Which lines in the data below contain the word "search"? Pull each of them out.

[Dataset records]
+ + + + +

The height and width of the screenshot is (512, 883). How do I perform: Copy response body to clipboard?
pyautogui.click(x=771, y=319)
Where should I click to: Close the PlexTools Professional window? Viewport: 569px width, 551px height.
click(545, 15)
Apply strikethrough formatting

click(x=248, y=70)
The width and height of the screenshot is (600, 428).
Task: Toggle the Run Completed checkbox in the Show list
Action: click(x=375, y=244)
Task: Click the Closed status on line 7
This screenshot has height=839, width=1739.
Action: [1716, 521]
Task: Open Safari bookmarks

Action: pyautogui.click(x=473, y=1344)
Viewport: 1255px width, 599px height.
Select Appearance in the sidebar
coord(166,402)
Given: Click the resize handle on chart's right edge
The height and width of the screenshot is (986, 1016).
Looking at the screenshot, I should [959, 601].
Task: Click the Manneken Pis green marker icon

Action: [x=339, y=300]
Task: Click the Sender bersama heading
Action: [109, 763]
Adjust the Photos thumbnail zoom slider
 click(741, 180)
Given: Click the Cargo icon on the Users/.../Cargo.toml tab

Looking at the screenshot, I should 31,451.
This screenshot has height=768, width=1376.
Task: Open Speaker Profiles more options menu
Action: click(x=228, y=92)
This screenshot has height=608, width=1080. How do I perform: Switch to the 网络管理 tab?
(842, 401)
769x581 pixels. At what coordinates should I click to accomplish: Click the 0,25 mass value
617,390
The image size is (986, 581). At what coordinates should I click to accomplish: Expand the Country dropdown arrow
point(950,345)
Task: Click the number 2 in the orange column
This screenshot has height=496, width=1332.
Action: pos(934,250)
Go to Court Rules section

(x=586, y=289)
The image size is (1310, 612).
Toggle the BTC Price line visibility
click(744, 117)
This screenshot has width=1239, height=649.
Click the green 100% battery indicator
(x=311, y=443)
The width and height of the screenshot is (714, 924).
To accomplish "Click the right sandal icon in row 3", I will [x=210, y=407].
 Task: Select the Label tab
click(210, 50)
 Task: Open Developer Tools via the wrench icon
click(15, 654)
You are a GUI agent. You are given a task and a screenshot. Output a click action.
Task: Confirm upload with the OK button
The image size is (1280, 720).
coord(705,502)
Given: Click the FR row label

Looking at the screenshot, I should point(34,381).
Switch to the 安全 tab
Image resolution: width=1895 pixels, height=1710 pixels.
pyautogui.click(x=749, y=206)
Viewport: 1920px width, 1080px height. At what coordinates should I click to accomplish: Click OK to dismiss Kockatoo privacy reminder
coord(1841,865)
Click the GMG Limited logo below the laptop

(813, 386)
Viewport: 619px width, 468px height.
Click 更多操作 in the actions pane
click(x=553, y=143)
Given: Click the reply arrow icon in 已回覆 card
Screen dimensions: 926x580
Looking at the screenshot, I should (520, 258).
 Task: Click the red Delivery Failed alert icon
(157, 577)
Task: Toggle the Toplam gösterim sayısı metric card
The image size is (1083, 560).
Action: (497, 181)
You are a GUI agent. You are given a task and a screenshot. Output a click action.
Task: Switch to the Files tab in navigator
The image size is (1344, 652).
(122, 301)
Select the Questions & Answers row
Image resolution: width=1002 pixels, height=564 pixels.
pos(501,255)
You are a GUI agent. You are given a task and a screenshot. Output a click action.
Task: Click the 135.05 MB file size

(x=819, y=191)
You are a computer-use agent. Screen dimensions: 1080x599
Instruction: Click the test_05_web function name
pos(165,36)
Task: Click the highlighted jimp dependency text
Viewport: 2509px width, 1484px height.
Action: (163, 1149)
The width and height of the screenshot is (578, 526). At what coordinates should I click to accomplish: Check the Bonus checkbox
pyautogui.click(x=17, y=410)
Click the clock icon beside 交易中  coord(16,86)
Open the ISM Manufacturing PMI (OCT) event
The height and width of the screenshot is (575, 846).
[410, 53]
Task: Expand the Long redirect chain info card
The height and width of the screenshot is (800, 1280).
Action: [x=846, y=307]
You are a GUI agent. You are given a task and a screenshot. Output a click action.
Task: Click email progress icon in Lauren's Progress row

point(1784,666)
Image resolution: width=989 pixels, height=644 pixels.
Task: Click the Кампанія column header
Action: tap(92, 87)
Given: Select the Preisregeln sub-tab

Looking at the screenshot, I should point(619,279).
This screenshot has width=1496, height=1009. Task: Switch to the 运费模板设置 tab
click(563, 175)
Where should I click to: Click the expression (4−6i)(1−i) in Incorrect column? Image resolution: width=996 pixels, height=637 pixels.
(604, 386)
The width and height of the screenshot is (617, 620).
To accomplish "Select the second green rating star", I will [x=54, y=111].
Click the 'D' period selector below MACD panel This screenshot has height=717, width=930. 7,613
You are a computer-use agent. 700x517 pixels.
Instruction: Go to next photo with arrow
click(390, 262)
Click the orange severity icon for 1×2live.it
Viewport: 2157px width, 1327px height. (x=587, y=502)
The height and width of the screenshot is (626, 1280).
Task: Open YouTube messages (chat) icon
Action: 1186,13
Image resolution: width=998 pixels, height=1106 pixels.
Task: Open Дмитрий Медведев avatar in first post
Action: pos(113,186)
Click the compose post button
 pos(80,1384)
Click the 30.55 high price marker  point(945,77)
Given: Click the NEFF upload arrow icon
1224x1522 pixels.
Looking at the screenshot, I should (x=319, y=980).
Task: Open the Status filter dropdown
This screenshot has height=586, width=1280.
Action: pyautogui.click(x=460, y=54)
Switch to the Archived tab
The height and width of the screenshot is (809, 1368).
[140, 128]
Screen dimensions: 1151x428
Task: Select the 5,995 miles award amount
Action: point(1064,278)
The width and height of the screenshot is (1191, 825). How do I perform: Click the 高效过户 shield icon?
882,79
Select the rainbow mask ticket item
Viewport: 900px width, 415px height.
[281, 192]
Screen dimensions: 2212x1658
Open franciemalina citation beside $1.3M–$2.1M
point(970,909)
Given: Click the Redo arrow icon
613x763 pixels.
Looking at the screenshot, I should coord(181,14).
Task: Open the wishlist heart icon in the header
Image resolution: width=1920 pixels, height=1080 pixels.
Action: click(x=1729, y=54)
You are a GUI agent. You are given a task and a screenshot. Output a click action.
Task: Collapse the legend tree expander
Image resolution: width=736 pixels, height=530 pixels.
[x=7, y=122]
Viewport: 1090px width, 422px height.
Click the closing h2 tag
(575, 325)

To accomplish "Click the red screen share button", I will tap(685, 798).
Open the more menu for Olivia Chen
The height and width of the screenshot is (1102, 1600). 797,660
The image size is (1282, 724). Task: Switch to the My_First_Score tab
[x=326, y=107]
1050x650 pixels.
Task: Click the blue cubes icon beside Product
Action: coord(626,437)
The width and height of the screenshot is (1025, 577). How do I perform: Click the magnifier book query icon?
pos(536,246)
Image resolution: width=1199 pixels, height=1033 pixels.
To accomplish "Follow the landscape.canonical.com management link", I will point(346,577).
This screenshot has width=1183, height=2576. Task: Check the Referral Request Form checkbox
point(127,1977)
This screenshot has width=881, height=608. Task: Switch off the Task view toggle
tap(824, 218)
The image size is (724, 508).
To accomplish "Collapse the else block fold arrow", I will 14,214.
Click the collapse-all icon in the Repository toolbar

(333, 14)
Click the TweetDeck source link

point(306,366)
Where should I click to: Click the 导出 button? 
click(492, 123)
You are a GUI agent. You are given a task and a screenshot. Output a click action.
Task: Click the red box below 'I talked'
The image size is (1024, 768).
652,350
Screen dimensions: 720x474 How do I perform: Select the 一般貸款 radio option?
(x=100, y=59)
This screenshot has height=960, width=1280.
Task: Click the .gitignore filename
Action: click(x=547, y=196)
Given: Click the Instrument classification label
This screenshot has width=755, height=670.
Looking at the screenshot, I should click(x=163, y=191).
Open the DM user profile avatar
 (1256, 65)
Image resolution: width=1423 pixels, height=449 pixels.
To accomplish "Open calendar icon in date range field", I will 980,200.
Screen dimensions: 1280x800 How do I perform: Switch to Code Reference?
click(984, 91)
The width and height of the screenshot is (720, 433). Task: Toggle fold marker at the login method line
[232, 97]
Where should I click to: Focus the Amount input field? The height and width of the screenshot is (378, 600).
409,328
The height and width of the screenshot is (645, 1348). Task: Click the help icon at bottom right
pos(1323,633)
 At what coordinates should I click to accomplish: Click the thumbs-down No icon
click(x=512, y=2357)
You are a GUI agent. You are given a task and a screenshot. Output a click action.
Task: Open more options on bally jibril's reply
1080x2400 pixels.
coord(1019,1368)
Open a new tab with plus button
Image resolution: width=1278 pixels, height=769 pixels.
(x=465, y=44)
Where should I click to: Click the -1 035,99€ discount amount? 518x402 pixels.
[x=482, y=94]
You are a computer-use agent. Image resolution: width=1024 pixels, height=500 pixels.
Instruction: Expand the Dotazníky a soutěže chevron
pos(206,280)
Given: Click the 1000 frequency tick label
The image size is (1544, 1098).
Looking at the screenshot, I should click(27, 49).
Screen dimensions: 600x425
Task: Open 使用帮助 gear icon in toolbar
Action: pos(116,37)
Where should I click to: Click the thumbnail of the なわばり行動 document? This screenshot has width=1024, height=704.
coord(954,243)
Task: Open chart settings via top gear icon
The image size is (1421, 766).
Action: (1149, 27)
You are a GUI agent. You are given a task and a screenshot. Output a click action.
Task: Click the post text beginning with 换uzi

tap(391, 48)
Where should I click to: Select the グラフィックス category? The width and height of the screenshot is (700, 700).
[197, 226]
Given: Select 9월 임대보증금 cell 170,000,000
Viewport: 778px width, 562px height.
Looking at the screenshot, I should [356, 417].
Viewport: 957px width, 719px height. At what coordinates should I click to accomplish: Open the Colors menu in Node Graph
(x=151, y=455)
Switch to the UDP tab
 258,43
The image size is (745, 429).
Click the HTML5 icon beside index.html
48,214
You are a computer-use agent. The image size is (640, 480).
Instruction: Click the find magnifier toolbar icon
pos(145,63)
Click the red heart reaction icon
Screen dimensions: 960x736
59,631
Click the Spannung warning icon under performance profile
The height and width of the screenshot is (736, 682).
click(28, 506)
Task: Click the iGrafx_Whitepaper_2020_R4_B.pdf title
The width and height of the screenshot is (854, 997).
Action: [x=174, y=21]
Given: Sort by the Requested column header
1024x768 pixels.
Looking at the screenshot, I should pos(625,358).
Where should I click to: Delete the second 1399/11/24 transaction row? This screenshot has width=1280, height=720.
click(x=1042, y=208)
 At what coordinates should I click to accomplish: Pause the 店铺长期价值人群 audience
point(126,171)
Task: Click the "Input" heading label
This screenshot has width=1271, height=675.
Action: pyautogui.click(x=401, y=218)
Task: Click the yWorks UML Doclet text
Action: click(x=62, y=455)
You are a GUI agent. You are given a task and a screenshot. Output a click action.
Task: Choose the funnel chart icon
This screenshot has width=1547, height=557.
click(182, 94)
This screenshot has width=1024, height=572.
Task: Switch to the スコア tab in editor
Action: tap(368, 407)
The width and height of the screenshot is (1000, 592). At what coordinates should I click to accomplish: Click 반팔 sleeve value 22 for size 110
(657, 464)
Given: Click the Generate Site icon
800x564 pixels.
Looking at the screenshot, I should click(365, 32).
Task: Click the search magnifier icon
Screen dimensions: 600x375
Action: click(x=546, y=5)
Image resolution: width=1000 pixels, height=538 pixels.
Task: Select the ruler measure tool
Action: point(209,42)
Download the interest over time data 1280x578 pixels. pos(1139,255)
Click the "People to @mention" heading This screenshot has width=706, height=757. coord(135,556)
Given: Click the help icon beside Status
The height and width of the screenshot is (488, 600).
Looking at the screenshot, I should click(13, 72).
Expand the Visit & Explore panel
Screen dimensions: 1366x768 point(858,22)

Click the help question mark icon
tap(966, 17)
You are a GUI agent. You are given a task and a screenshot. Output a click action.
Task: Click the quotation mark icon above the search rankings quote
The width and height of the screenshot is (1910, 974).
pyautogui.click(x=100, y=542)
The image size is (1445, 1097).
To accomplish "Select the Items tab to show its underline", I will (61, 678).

+ + + + +

Exercise result:
Task: Click the search magnifier icon
Task: Click the quotation mark icon above the search rankings quote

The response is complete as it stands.